Broader Implications and Outlook
The results expose a structural decoupling in current foundation model architectures: physically-valid ego-motion logic is represented almost exclusively within the language modality, not derived from or further anchored by vision. This architectural asymmetry results in downstream embodied AI systems that are susceptible to trivial errors, limited generalization, and potentially catastrophic physical reasoning failure, even as their high-level semantic and planning performance (on prior benchmarks) may appear strong.
For the research community, EgoDyn-Bench presents a necessary diagnostic axis for the development and validation of physical AI:
- Model Design: Diagnostics suggest that pre-training and fine-tuning paradigms for vision-centric models require explicit architectural or training-signal alignment between image sequences and dynamic kinematics, not just additional scale or language-driven instruction following.
- Evaluation and Benchmarking: Existing benchmarks that focus on downstream planning or high-level QA are inadequate to guarantee safety or robust physical consistency in embodied, closed-loop scenarios.
- Future Research Directions: There is a clear need for new pretext/auxiliary tasks, contrastive-learning frameworks, or cross-modal embedding structures that force deeper coupling of visual and physical reasoning streams, as well as further exploration into structured input representations (e.g., trajectory timeseries) and how these can be integrated during training to form robust, scalable motion priors.
Conclusion
EgoDyn-Bench establishes, with rigorous empirical support, that vision-centric foundation models for autonomous driving fundamentally fail to ground ego-motion understanding in visual perception.

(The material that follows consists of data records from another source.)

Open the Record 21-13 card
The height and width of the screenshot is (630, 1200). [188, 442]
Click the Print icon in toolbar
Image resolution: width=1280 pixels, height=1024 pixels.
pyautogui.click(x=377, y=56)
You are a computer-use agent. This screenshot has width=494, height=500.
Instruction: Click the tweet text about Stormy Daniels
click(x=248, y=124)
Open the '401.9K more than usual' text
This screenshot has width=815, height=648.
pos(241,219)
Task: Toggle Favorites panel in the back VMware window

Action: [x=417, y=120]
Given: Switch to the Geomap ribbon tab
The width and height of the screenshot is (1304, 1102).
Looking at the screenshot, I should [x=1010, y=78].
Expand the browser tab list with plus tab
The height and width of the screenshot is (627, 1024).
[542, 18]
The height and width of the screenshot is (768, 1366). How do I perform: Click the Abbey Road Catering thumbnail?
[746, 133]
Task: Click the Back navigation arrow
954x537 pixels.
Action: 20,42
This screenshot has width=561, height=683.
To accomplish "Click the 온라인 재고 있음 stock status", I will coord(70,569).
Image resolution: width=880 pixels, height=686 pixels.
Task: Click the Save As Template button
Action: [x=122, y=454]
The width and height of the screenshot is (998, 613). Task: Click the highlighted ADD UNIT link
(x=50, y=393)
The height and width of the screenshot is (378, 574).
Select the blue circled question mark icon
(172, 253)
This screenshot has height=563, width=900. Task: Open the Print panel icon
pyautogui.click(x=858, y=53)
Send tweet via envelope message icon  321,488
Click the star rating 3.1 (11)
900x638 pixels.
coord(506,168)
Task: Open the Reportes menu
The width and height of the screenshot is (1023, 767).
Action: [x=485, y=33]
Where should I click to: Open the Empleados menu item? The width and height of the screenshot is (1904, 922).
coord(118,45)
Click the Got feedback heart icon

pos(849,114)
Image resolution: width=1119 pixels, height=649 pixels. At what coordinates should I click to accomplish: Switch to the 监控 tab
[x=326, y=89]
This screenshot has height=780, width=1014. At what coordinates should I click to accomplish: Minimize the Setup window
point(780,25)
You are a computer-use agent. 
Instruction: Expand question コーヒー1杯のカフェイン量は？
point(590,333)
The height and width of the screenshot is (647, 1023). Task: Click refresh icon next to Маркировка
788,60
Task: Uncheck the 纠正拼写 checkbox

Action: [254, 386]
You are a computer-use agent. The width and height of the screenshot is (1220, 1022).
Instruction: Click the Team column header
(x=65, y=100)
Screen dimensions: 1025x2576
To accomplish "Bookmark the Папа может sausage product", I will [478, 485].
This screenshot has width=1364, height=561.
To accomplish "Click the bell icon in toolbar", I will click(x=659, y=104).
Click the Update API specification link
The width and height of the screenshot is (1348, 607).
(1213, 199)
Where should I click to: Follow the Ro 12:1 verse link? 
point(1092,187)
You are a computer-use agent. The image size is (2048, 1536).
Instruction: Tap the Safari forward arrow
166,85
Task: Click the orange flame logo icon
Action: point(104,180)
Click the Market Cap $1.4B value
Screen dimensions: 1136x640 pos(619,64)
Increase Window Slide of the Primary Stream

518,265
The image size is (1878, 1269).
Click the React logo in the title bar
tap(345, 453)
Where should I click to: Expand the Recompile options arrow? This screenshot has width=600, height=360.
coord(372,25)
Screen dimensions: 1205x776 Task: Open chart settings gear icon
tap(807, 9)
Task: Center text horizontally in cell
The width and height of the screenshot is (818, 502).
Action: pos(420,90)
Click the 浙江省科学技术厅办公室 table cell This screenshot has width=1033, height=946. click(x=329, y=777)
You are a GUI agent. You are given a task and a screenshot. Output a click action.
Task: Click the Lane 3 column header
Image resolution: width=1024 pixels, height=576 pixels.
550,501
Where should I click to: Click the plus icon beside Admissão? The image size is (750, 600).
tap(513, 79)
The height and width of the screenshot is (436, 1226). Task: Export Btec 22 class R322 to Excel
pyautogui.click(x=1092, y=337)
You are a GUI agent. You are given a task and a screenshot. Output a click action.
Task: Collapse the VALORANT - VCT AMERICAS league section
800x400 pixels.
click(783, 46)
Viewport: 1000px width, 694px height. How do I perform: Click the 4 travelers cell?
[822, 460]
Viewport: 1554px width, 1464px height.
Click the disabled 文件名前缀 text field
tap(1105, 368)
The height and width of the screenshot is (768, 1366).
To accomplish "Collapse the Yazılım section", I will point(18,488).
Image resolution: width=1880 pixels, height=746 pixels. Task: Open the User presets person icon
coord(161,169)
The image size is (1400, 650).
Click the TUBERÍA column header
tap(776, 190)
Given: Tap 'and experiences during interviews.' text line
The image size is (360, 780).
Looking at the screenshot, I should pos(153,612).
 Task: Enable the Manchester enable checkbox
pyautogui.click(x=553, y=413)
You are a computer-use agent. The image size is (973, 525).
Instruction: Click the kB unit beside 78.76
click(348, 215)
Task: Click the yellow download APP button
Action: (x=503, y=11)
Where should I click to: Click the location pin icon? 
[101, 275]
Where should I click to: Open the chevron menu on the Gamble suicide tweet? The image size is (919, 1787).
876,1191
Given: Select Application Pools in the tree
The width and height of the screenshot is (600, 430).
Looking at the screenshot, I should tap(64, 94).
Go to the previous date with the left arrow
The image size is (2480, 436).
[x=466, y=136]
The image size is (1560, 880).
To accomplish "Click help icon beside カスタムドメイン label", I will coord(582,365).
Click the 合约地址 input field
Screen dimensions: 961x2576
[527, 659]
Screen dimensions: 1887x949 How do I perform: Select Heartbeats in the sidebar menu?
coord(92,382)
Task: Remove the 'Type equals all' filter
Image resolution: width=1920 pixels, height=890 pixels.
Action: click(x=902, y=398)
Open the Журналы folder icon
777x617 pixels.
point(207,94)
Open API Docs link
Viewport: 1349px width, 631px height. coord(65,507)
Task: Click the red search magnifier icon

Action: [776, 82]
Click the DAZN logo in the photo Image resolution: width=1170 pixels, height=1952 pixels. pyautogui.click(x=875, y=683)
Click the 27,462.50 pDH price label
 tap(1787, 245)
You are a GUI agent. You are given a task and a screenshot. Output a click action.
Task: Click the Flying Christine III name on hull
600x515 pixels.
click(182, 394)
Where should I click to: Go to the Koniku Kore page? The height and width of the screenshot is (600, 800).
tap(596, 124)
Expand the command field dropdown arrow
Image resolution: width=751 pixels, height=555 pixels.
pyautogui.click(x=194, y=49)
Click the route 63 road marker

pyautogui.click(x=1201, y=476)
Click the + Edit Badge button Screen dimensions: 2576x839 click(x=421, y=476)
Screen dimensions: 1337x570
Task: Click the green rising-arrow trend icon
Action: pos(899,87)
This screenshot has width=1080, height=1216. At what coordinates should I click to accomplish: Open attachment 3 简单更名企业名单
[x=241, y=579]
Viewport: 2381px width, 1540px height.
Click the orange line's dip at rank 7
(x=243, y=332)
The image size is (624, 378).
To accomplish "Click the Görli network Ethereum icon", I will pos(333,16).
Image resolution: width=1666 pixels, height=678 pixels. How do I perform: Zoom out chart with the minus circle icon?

Existing architectures default to language priors and require explicit kinematic input for physically-consistent reasoning. Addressing the decoupling of vision and physical reasoning is the outstanding challenge for the field. The benchmark, dataset, codebase, and analysis tools provided are essential infrastructure for developing the next generation of physically aligned, embodied AI systems.
For in-depth experimental design, calibration rules, and additional ablations, consult the supplementary material as detailed in the paper ["EgoDyn-Bench: Evaluating Ego-Motion Understanding in Vision-Centric Foundation Models for Autonomous Driving" (2604.22851)].